*** Opening of Information provided ***
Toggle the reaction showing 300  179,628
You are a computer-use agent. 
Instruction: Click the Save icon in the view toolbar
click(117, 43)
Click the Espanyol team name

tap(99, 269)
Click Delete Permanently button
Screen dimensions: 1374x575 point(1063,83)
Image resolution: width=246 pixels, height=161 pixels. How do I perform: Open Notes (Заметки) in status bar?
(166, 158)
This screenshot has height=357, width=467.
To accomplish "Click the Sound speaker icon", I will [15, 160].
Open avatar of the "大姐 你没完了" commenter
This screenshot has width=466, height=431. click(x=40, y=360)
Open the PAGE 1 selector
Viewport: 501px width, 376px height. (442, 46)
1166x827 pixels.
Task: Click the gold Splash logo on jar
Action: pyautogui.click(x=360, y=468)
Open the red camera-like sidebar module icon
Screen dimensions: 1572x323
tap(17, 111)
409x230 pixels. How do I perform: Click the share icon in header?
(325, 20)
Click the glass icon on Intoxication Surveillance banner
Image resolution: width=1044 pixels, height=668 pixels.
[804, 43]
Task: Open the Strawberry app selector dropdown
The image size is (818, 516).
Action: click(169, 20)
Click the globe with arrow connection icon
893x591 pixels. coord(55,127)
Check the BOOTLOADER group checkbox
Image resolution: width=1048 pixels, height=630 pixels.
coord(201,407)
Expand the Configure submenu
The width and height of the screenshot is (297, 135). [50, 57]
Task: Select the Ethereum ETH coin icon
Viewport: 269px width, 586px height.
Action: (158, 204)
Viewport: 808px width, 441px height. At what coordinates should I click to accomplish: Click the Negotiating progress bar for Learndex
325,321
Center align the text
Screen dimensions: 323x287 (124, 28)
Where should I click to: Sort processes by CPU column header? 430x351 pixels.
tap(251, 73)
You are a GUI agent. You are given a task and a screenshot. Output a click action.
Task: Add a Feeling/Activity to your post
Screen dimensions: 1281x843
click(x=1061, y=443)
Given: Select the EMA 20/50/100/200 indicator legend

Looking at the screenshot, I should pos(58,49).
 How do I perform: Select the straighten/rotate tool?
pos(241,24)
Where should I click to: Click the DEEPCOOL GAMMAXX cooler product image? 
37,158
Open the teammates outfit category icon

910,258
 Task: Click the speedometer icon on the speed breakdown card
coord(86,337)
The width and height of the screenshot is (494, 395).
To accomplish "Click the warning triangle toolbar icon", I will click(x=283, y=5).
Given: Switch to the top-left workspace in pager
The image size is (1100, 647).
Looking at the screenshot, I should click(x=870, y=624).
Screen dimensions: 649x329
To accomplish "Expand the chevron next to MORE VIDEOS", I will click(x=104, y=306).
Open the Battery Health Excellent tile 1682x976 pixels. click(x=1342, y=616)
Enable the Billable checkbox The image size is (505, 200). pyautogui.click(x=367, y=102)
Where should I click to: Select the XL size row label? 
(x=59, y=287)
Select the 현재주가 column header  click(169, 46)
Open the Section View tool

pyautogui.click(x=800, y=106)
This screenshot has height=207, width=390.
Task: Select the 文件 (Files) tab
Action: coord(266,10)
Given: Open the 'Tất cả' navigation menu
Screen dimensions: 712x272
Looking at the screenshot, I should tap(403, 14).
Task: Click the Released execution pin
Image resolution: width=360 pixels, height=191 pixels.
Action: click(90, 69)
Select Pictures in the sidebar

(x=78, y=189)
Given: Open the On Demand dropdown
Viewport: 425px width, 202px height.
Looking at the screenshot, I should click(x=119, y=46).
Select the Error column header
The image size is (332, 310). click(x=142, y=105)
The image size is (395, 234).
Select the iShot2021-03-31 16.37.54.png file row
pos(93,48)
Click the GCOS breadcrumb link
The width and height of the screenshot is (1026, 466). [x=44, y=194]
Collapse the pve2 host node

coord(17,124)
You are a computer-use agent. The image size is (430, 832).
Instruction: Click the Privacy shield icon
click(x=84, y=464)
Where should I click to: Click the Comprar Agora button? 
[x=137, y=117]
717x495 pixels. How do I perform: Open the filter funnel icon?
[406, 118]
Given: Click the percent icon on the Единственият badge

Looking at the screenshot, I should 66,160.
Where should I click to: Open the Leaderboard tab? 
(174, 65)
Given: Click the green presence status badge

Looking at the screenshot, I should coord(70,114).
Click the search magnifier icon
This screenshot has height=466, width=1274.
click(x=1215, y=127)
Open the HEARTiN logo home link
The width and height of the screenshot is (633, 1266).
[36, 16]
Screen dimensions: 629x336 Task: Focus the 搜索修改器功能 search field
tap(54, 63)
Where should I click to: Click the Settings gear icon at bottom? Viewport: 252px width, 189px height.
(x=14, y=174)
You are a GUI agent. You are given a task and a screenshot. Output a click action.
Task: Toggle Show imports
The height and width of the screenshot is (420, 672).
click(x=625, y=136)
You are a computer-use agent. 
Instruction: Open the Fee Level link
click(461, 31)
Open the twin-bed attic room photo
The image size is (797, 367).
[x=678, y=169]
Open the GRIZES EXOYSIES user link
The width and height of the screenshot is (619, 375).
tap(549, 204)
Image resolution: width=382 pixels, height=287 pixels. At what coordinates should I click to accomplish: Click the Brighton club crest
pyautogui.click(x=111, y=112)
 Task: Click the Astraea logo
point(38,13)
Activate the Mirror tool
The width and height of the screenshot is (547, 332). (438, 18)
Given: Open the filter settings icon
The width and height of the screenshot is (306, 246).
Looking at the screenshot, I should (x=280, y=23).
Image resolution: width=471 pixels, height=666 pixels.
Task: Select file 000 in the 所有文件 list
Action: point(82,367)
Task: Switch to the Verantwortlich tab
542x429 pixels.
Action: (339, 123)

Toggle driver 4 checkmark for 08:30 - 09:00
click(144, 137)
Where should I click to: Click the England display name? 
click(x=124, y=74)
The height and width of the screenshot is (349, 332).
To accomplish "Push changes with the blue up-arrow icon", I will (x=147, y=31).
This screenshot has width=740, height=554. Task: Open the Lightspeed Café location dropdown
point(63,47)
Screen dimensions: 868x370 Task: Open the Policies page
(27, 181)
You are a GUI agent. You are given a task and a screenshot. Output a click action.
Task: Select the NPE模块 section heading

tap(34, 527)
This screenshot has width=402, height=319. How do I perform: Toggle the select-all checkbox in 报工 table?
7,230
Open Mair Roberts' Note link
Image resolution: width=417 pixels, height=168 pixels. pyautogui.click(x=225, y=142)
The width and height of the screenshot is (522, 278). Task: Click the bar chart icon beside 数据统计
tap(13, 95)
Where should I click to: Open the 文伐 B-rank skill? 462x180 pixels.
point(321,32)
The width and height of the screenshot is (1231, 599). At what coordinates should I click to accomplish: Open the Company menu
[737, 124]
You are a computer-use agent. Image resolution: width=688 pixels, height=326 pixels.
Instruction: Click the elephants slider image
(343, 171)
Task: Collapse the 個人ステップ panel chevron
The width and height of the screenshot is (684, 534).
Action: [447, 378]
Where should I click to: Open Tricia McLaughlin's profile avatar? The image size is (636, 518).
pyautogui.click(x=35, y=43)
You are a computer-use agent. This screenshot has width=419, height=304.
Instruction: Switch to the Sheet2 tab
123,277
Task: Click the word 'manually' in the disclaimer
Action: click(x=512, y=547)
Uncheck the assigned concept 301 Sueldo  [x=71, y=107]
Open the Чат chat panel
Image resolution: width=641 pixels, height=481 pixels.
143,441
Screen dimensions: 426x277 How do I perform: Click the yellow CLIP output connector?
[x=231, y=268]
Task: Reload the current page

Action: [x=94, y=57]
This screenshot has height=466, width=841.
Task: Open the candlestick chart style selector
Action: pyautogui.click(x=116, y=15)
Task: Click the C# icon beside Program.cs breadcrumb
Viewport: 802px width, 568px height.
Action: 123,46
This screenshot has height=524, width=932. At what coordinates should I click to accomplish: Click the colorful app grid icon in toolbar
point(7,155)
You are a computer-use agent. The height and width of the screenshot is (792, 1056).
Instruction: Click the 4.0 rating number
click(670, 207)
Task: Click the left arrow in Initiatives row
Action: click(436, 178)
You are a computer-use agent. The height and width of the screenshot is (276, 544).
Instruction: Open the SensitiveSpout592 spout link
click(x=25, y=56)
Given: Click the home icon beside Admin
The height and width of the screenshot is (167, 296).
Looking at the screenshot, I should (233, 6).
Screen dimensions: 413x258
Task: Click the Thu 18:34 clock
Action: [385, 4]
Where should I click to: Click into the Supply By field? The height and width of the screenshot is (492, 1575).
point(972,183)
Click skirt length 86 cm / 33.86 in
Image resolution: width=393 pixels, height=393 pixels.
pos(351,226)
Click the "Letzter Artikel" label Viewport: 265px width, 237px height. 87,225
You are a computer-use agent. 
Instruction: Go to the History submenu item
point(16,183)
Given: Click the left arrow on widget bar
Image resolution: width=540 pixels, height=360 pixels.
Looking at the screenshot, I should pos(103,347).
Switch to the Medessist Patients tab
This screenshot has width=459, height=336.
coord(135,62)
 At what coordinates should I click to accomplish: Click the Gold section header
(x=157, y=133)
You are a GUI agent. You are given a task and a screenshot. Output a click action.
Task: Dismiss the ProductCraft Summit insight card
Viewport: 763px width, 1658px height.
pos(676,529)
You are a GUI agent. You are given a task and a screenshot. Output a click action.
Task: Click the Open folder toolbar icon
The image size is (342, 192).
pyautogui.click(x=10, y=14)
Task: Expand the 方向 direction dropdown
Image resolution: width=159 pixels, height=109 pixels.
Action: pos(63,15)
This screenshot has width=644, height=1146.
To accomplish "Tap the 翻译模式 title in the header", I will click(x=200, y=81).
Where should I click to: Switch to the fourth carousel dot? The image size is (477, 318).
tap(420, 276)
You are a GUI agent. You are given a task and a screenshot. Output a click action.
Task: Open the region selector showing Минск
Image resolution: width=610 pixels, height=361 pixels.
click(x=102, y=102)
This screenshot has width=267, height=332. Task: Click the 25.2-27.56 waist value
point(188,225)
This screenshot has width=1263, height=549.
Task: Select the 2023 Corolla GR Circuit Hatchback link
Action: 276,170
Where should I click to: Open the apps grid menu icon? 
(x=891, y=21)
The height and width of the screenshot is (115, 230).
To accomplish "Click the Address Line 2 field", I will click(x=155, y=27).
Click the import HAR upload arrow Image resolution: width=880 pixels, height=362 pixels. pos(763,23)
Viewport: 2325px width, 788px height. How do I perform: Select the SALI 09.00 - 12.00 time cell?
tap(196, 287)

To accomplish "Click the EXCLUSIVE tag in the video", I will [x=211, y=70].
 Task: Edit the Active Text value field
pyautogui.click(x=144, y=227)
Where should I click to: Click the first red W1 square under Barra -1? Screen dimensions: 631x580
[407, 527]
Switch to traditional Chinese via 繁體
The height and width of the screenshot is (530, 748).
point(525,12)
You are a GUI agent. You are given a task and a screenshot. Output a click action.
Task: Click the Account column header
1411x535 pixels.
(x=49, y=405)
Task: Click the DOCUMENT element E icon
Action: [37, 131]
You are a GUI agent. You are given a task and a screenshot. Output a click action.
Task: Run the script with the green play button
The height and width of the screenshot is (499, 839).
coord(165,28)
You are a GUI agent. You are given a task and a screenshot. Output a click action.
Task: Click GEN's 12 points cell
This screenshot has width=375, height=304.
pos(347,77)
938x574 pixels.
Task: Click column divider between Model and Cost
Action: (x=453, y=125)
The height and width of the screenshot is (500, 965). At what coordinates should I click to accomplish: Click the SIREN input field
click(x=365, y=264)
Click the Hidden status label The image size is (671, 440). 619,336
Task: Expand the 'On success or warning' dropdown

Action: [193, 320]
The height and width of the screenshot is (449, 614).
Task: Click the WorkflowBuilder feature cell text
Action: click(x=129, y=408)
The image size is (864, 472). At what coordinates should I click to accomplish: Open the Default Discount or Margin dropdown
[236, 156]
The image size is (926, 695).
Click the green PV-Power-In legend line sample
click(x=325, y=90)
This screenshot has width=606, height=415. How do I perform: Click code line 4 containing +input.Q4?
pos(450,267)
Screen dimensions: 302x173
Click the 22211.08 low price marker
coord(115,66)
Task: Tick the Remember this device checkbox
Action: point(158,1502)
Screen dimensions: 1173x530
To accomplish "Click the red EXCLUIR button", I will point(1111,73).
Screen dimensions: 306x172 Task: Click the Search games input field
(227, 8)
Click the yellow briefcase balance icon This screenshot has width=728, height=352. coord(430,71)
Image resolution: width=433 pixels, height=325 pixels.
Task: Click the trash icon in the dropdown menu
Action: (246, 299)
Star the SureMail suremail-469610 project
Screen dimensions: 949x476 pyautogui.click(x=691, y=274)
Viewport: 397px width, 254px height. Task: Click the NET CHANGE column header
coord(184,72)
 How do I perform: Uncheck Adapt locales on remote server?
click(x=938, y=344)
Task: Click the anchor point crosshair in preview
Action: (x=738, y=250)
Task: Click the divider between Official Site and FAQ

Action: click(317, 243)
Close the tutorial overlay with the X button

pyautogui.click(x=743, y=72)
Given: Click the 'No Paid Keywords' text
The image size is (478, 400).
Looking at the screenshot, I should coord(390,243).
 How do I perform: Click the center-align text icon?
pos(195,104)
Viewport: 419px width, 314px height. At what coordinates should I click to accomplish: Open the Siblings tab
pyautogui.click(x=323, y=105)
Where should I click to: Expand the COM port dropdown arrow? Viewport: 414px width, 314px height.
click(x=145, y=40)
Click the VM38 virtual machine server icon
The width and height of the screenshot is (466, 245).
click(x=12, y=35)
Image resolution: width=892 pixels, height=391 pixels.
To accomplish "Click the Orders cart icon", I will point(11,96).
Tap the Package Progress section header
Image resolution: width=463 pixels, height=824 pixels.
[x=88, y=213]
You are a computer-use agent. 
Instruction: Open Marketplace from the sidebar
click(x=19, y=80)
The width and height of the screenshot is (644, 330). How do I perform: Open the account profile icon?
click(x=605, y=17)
*** Close of Information provided ***
What is the number of lines in the records holding "chevron"? Give the number alone.

2